The final step in bile acid synthesis involves conjugation with the amino acids glycine and taurine.[20] Hepatic conjugation is extremely efficient, and negligible amounts of unconjugated bile acids typically appear in bile under normal and cholestatic conditions[67] and also when large doses of an unconjugated bile acid such as UDCA are administered.[68] Two enzymes catalyze the reactions leading to amidation of bile acids. In the first, a CoA thioester is formed by the rate-limiting bile acid-CoA ligase, after which glycine or taurine is coupled in a reaction catalyzed by a cytosolic bile acid-CoA:amino acid N-acyltransferase.

A defect in bile acid amidation, presumed to involve the bile acid-CoA ligase, was described in patients presenting with fat and fat-soluble vitamin malabsorption.[11] The index case was a 14-year-old boy of Laotian descent who, in the first 3 months of life, presented with conjugated hyperbilirubinemia, elevated serum transaminases, and normal γ-glutamyl transpeptidase. This child also had a form of β-thalassemia. Subsequently, additional patients have been identified who have presented with a history of neonatal cholestasis, growth failure, or fat-soluble vitamin deficiency.

The diagnosis is based on the LSIMS analysis of the urine and serum and bile, which reveals unique negative-ion spectra featuring a major peak of mass (m/z 407) corresponding with unconjugated cholic acid. In addition, ions characterizing sulfate and glucuronide conjugates of dihydroxy and trihydroxy bile acids were present.
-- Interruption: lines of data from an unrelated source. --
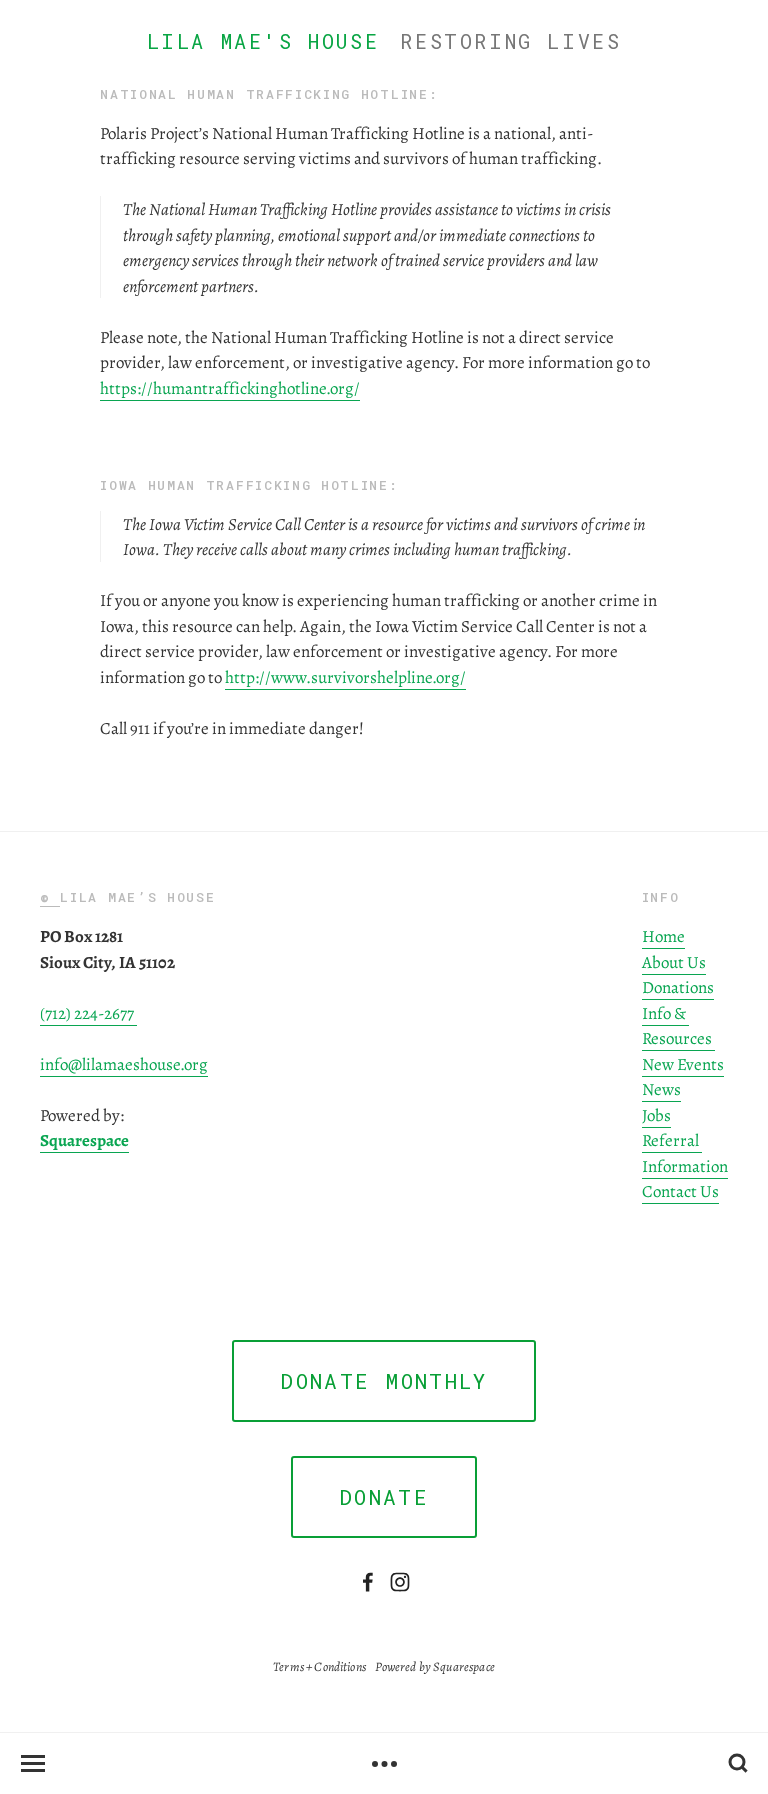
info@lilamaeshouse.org (124, 1063)
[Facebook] (368, 1582)
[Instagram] (400, 1582)
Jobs (656, 1114)
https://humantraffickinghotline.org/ (230, 387)
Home (663, 935)
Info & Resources (678, 1025)
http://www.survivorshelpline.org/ (345, 676)
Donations (678, 986)
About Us (674, 961)
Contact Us (680, 1190)
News (661, 1088)
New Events (683, 1063)
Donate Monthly (383, 1381)
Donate (384, 1497)
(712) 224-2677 (88, 1012)
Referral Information (685, 1152)
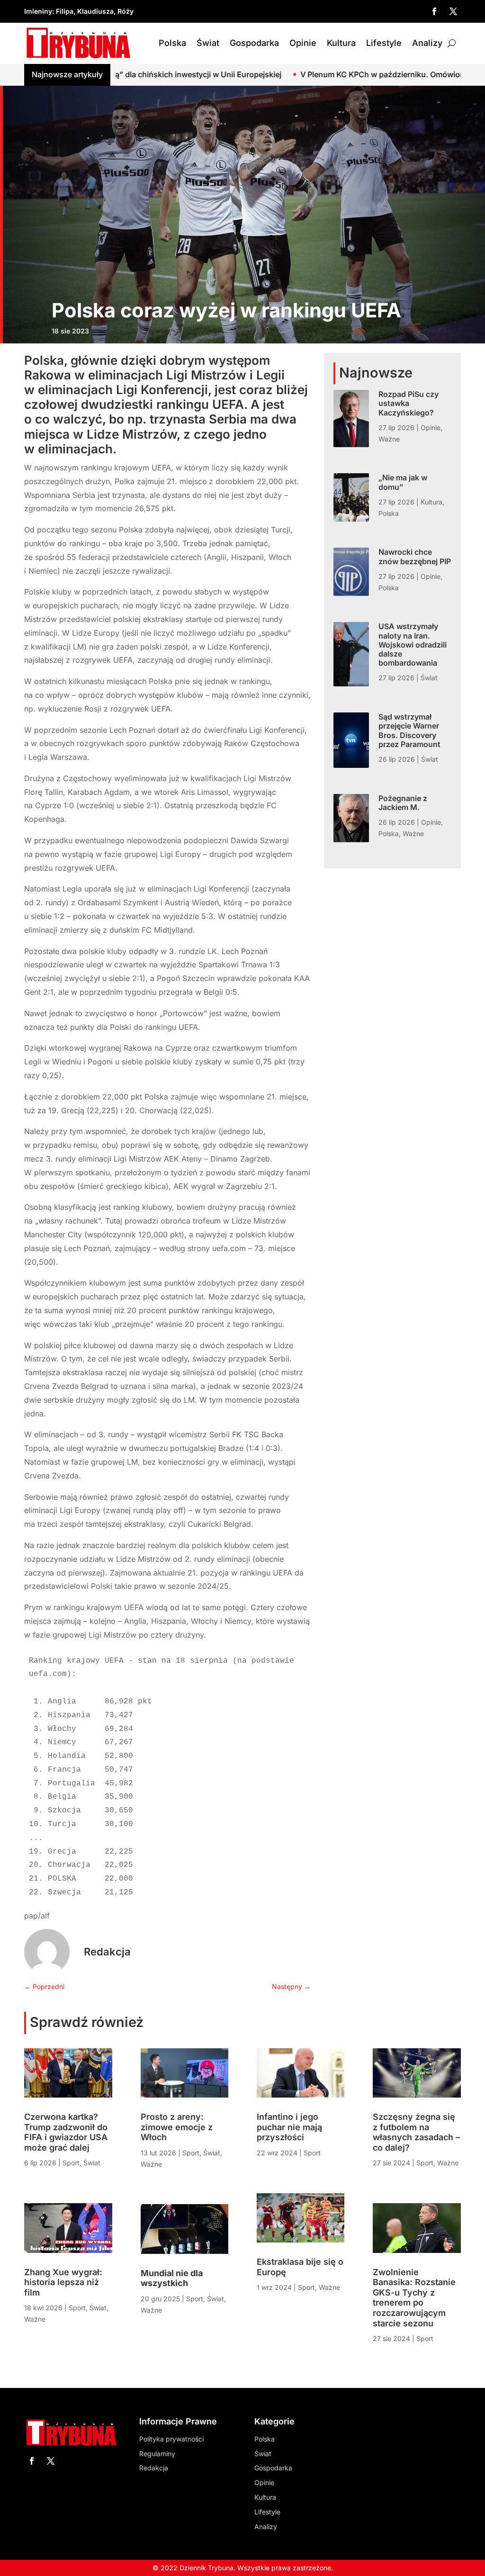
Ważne (389, 439)
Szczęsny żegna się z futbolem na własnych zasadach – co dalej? (416, 2132)
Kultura (341, 43)
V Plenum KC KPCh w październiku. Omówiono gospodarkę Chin (324, 74)
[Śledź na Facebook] (434, 11)
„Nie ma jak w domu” (402, 482)
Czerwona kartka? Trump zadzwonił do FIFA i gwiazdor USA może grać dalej (66, 2132)
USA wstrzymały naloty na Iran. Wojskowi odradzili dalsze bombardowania (412, 644)
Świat (208, 43)
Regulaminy (157, 2454)
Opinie (302, 43)
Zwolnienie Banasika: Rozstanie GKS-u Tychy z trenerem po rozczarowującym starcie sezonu (414, 2297)
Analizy (427, 43)
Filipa (64, 11)
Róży (125, 11)
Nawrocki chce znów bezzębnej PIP (414, 556)
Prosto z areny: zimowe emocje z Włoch (177, 2127)
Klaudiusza (95, 11)
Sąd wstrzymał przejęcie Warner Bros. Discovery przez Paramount (409, 730)
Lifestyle (384, 43)
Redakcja (107, 1952)
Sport (71, 2163)
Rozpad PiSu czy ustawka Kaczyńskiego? (408, 403)
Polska (172, 43)
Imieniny (38, 11)
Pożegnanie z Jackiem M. (402, 802)
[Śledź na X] (453, 11)
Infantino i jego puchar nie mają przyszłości (289, 2127)
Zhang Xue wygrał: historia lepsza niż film (63, 2282)
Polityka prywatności (171, 2439)
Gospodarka (254, 43)
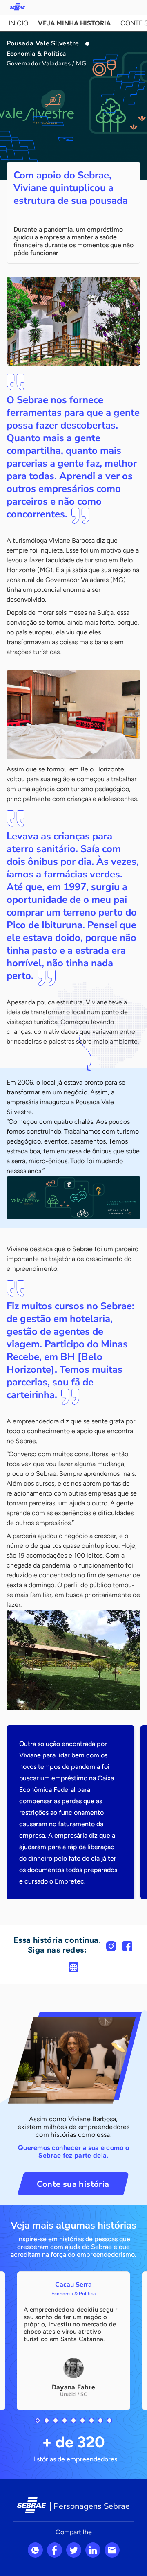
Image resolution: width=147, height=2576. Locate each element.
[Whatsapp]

There was a complete lack of the usual glycine and taurine conjugated bile acids, and this was confirmed after chromatographic separation and GC-MS. Serum and urinary bile acids were markedly elevated and comprised predominately cholic and deoxycholic acids. The initial patients identified have been lost to follow-up, making it impossible to ascertain the molecular genetics of the defect despite the fact that the cDNAs for both conjugating enzymes have been cloned.[69] [70] All recently identified patients with this defect have all been identified with mutations in the bile acid-CoA ligase gene.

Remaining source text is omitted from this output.